Metabolite generation via microbial biotransformations with Actinomycetes: rapid screening for active strains and biosynthesis of important human metabolites of two development-stage compounds, 5-[(5S,9R)-9-(4-cyanophenyl)-3-(3,5-dichlorophenyl)-1-methyl-2,4-dioxo-1,3,7-triazaspiro[4.4]non7-yl-methyl]-3-thiophenecarboxylic acid (BMS-587101) and dasatinib
Drug Metab Dispos 2008 Apr;36(4):721-30.PMID:18227141DOI:10.1124/dmd.107.019570.
The enzymes present in many microbial strains are capable of carrying out a variety of biotransformations when presented with drug-like molecules. Although the enzymes responsible for the biotransformations are not well characterized, microbial strains can often be found that produce metabolites identical to those found in mammalian systems.
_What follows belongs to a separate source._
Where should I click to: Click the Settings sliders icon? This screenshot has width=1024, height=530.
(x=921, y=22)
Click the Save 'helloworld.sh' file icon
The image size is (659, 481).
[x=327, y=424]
However, traditional screening for microbial strains that produce metabolites of interest is done with many labor intensive steps that include multiple shake flasks and many manual manipulations, which hinder the application of these techniques in drug metabolite preparation. A 24-well microtiter plate screening system was developed for rapid screening of actinomycetes strains for their ability to selectively produce metabolites of interest. The utility of this system was first demonstrated with the well characterized cytochrome P450 substrate diclofenac. Subsequently, the use of this system allowed the rapid identification of several actinomycetes strains that were capable of converting two drug candidates under development, 5-[(5S,9R)-9-(4-cyanophenyl)-3-(3,5-dichlorophenyl)-1-methyl-2,4-dioxo-1,3,7-triazaspiro[4.4]non7-yl-methyl]-3-thiophenecarboxylic acid and N-(2-chloro-6-methylphenyl)-2-[[6-[4-(2-hydroxyethyl)-1-piperazinyl)]-2-methyl-4-pyrimidinyl]amino)]-1,3-thiazole-5-carboxamide (dasatinib, Sprycel, BMS-345825), to mammalian metabolites of interest. Milligram quantities of the metabolites were then prepared by scaling-up the microbial biotransformation reactions. These quantities were sufficient for initial characterization, such as testing for pharmacological activity and use as analytical standards, prior to the availability of authentic chemically synthesized compounds.